Additive manufacturing (also known as AM, or 3D printing) presents tantalizing possibilities for use in space. Engineers hope to one day use the process to print parts, tools and other materials that the aerospace industry has historically relied upon machining and molding to manufacture.
These traditional manufacturing methods require material to be carved or shaped until it resembles the desired product such as a bolt or nut, which can make the creation of certain items difficult or even impossible. In contrast, 3D printing allows parts to be manufactured by adding material in minuscule layers that build up to create a desired shape. This process involves the use of a computer and CAD software, which enable a specialized printer to “print” a specific shape or part.
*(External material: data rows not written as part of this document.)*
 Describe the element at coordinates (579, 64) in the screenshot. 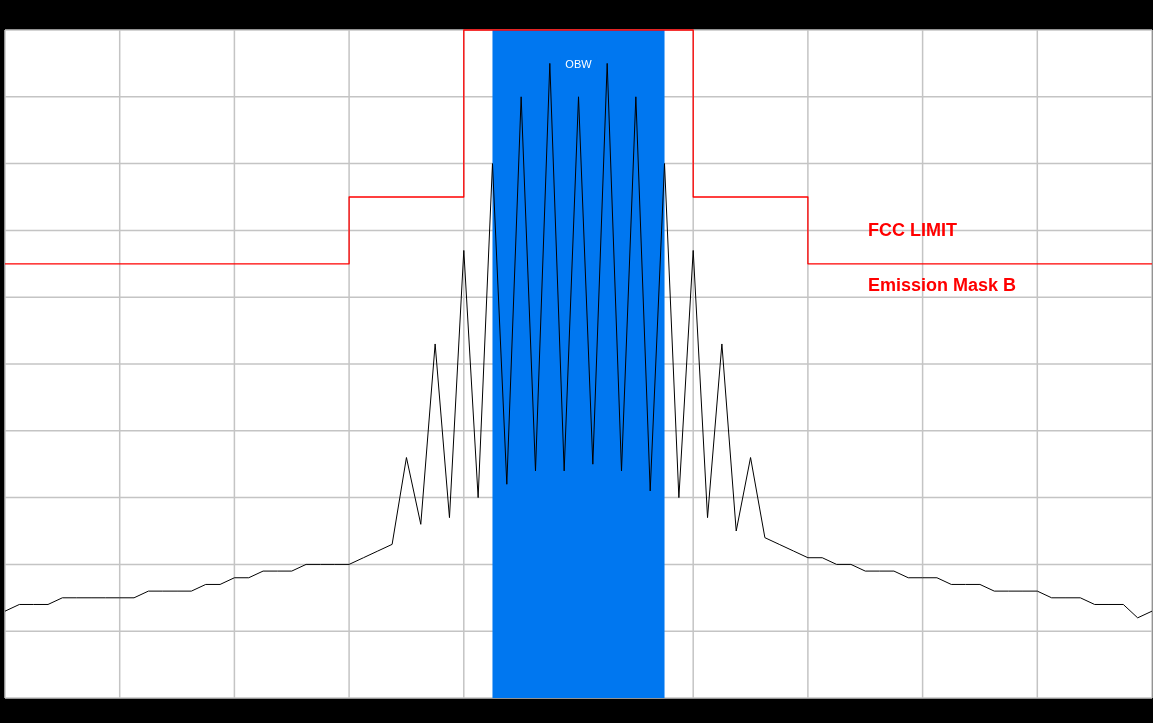

I see `annotation: OBW` at that location.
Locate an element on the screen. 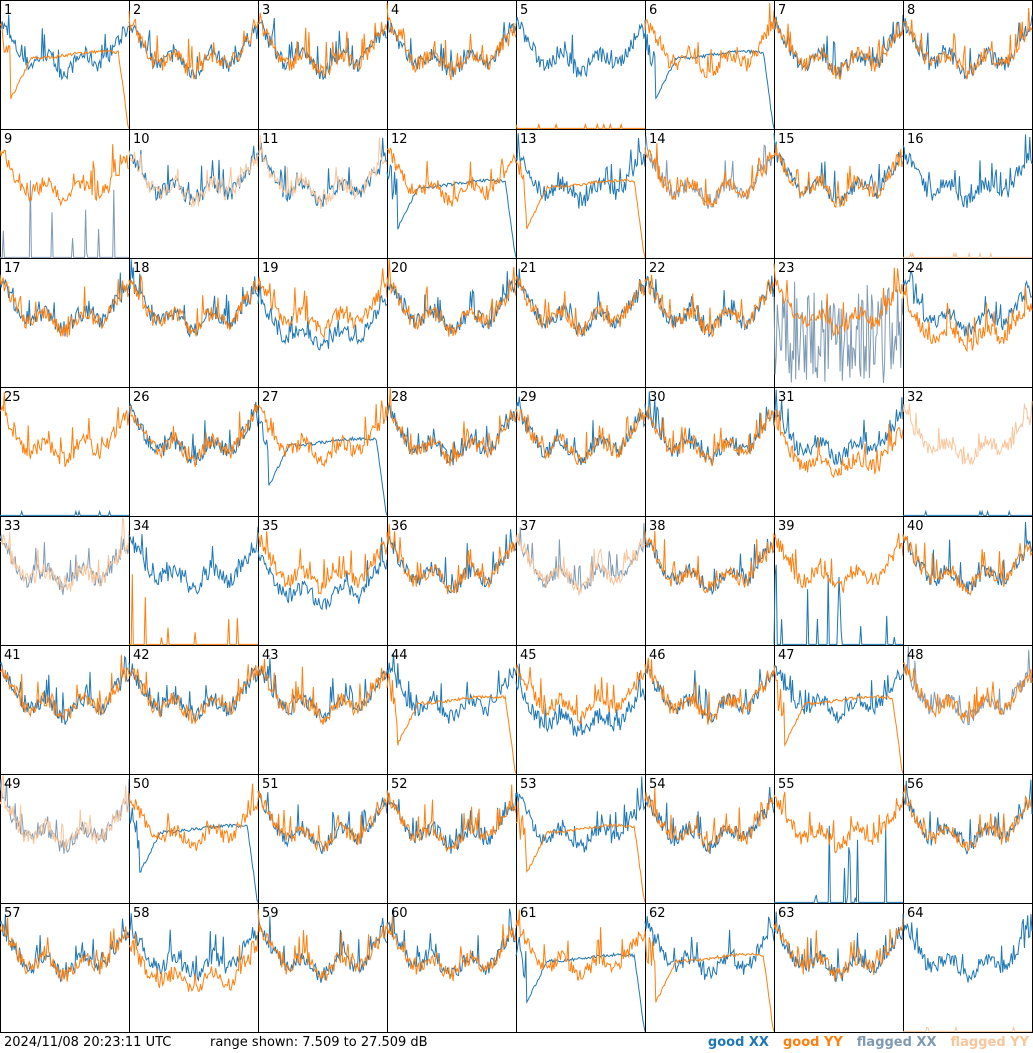 The height and width of the screenshot is (1053, 1033). range-label: range shown: 7.509 to 27.509 dB is located at coordinates (319, 1042).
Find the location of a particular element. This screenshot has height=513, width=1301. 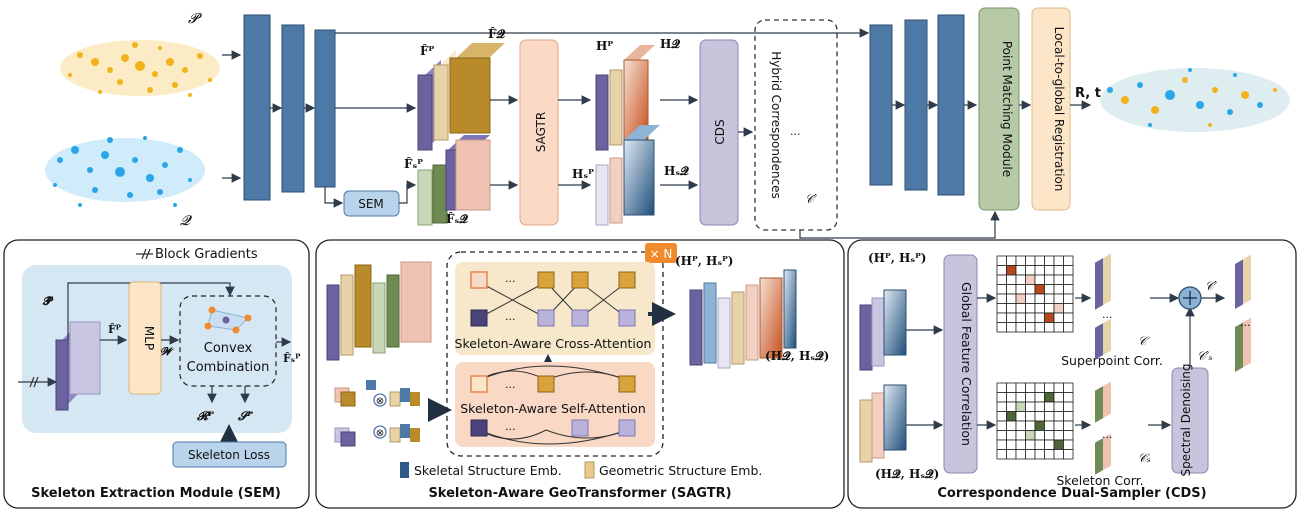

self-attention-label: Skeleton-Aware Self-Attention is located at coordinates (553, 408).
The durability of these parts depends on the type of material used to print them. An ever-increasing range of plastics, polymers, ceramics, and metals are now available. The Aerospace Corporation is currently targeting two classes of material for use in space: Inconel and Ultem. Aerospace researchers are exploring the microstructures of these materials in an effort to engineer new materials that are optimized for space applications, which require increased resilience and resistance to extreme temperatures.
The Inconel family of nickel alloys is currently used in a wide range of industries and applications around the world. Aerospace scientists have recently focused their attention on Inconel 718, a heat-treatable nickel-chromium-iron alloy designed to resist a wide range of severely corrosive environments while retaining its high yield and tensile properties at high temperatures and pressure. Now widely used in space flight systems due to its weldability and cryogenic properties, Inconel 718 retains its strength over a wide temperature range. It pulls this off by forming a thick, stable oxide layer when heated, which protects its surface during high-temperature applications where aluminum and steel would deform and fail.
Ultem is another promising material. As part of a family of amorphous thermoplastic polyetherimide (PEI) resins, Ultem can withstand extreme temperatures while offering high strength and stiffness properties in addition to broad chemical resistance. Ultem 9085 has exhibited immense potential due to its superior mechanical performance and strength-to-weight ratio. Ultem 9085’s strength, light weight, and flame-retardant qualities make it an ideal candidate for aerospace and automotive applications. Aerospace researchers are now exploring the suitability of Ultem 9085 for production-grade components and testing its potential for creating prototypes and production tools.
Aerospace researchers are also working to uncover as-of-yet unknown qualities of these materials and their microstructures in hopes of revealing any potential failures that could jeopardize their use in space and other endeavors. The hope is that these research efforts will yield materials that can withstand the rigors of space and lead to the development of manufacturing techniques that provide rapid production of parts that are challenging or otherwise impossible to create. Once proven and deployed, engineers will to be able to print parts, tools and even entire habitats on the ground or on the fly.